··· Source records ···

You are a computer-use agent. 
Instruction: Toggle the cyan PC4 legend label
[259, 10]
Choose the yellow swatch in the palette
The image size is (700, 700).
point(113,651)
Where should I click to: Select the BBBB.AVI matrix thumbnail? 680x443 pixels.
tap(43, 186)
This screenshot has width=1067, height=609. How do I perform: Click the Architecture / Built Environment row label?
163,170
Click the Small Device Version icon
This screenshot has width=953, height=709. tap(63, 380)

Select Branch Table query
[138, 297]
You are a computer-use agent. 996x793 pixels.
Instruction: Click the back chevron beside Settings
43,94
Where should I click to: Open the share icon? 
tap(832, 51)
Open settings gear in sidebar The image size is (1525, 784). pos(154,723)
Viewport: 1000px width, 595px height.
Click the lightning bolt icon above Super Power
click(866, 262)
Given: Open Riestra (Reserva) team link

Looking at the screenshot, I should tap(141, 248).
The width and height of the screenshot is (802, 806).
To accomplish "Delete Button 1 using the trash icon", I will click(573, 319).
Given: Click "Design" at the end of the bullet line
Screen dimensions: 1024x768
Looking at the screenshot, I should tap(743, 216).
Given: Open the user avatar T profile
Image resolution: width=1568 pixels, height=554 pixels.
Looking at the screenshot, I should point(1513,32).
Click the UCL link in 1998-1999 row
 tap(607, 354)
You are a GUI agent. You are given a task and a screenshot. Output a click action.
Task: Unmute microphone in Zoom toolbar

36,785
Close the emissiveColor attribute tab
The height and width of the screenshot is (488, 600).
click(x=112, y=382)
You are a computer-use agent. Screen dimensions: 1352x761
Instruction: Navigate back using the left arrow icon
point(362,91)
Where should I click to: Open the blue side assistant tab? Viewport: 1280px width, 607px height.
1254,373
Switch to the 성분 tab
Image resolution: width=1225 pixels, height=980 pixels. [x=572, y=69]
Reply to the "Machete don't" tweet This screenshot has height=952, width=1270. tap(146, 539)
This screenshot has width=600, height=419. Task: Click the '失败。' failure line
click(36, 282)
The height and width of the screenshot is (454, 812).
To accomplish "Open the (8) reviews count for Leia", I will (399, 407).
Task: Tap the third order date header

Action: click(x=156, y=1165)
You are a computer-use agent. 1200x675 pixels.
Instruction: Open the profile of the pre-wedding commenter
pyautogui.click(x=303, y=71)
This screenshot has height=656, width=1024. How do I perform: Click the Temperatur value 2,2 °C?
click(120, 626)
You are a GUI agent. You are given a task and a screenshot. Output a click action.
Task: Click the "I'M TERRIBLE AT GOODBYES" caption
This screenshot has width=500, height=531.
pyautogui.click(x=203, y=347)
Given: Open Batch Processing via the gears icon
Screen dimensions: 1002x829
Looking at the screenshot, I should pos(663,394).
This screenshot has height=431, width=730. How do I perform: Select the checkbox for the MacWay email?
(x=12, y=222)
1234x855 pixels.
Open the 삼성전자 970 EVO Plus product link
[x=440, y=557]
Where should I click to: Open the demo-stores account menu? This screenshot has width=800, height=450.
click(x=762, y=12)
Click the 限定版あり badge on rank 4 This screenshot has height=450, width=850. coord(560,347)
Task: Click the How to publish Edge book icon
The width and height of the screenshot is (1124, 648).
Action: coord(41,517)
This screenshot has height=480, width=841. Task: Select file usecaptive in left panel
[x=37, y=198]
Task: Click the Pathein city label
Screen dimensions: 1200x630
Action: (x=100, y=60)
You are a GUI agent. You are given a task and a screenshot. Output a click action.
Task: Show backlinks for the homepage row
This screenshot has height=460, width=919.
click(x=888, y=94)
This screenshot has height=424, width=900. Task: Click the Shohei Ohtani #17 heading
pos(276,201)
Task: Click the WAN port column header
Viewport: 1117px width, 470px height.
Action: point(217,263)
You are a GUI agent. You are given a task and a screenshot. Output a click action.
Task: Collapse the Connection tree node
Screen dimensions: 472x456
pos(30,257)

···

Collect each line above holding the string "computer".

You are a computer-use agent. 
You are a computer-use agent. 996x793 pixels.
You are a computer-use agent. Screen dimensions: 1352x761
You are a computer-use agent. 1200x675 pixels.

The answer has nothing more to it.